Authors Paula Richey and Thomas Plutarch did not make Penance overly emotional or stupid in order to appear young. Instead, her inexperience is communicated through her eagerness to learn and her tendency to make herself involved in creating solutions to problems as she sees them. This proactive attitude is much more sympathetic than moody or sullen, and much more believable than unexplainably charismatic and rebellious.
Penance does rebel, of course. But once again, her rebellion is mature. It is not the acting out of a child wishing to be acknowledged as an adult as much as it is a young woman becoming an adult by taking responsibility for her own beliefs and behaviors. As a result, she rebels against the evil she had been part of and seeks to do the right thing.
Kail, the male lead, is also sympathetic. His respectful, goal-oriented outlook is easy to understand and like. It is a refreshing change from snarky and rash. He, too, sets an example of working proactively, even when situations are out of his control.
The non-antagonistic adults in this YA novel are reasonable people. They are not negligent or stupid, rather their understanding of the situation is actively sabotaged. This makes them effective and trustworthy cavalry in the later acts of the story.
They also display a desirable trait: everyone is able to offer help, admit when they need help, and accept help from others. These heroes do not need to take on impossible odds alone in order to be heroic, and this results in more believable conflicts which in turn deliver better emotional pay-offs.
Furthermore, it almost completely avoids the always frustrating and ultimately pointless discussion wherein adults deny teenagers agency by insisting that they cannot help and should remain “safe.” Penance and Kail are sent to a safehouse at one point, allowing for some welcome down-time interaction between the leads, but it was clear that they would eventually return to action.
The pacing of the story is lively. Even when Penance is bored, the audience is not. There is enough tension and expectation to drive the story forward, and the occasional point-of-view switch to a minor character is tolerable as the emphasis remains on the action.
This is animated and striking, effective without dragging in long sequences. No one character is overpowered, so the stakes remain high for each conflict. Penance has great powers, but she is also inexperienced and doesn’t always fully understand them. Her greatest success is actually not won through physical confrontation at all, but an application of head knowledge and relationship growth.
The action is enthusiastic, and it complements the rest of the story elements, rather than overshadowing them.
On the surface, most books are labeled “Young Adult” fiction due to the age of the main character, but there are two fairly consistent elements that appear in most YA novels.
The first is, of course, romantic tension, particularly of the trials and elations of first love. Penance is charged with the atmosphere of unspoken romantic attraction, which serves to layer additional tension within the story. Its unresolved nature will certainly contribute to readthrough as the series continues.
However, what makes Penance a distinctly YA story is the theme of self-discovery. Both Penance and Kail struggle with self-worth, identity, and belonging throughout the story. These are common for young people moving into adulthood, and thus they have an important place in YA literature.

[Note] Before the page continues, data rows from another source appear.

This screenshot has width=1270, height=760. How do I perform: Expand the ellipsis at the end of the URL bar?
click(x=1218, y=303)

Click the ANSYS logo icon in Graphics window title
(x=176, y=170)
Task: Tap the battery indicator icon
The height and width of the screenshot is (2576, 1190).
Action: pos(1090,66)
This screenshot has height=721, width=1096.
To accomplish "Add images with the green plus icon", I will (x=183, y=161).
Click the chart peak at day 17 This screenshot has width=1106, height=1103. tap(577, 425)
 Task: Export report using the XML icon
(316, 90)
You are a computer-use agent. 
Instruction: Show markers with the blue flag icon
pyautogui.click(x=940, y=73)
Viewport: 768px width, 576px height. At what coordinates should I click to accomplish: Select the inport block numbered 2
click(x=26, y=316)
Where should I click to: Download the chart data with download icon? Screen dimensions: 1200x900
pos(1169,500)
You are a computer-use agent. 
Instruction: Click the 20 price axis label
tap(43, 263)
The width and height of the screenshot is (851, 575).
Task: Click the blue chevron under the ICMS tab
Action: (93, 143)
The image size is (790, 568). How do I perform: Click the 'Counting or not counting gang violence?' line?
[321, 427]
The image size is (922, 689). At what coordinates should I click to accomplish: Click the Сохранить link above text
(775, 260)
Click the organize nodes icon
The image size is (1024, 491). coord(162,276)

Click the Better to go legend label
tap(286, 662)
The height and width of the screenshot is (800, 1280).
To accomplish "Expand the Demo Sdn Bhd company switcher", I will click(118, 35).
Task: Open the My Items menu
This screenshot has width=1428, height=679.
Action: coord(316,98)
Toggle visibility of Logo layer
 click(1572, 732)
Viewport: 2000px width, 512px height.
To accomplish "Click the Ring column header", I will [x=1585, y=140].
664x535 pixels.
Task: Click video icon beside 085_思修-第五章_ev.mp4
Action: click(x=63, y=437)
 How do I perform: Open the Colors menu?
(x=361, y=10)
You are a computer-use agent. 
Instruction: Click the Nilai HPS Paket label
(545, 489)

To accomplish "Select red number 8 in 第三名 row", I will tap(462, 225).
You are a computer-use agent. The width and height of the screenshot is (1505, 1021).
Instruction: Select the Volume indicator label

That being said, Richey and Plutarch use the standard theme to point the reader eloquently towards Christ.
Penance converts to Christianity early in the story, but it takes place “off stage,” so to speak. The reader sees her exposure and initial interest, but the actual moment when she takes the leap occurs while the story is in Kail’s point of view, away from his experience.
This makes Penance’s conversion far more tolerable than typical “Christian fiction,” which is generally defined as having a conversion of a main character as a major plot point. Changing hearts is a miracle of the Holy Spirit, and thus difficult to portray convincingly in fiction, especially when the author is preachy and determined to resolve a character’s every doubt.
As for Penance, the reader sees her searching and then trusting. It is enough that she reached a decision in that moment and is determined to see it through. She still has doubts and lots of things she doesn’t know or understand about God, but that is an unadorned, realistic depiction of Christianity, which leaves room for character growth.
The placement of the conversion early in the story emphasizes this. Penance’s faith becomes the answer to her questions of self-worth, identity, and belonging, while Kail’s trust in the false god of his culture is betrayed, leaving him unsure of his place in the world.
Check Out Penance!
Penance is a fantastic superhero novel for readers looking for congenial young characters to admire and aspire to, who engage in clearly praiseworthy efforts to protect others with their powers. I look forward to seeing more from the Teen Heroes Unleashed subseries of Heroes Unleashed!
4 Replies to “Penance Review”
I was very interested in reading this book after hearing about it from Periapsis Press. Set it a world of superheroes and aliens, a young woman struggles to break free of her old life and written with Christian themes without being “cringe Christian fiction” or “current day female protaganist”.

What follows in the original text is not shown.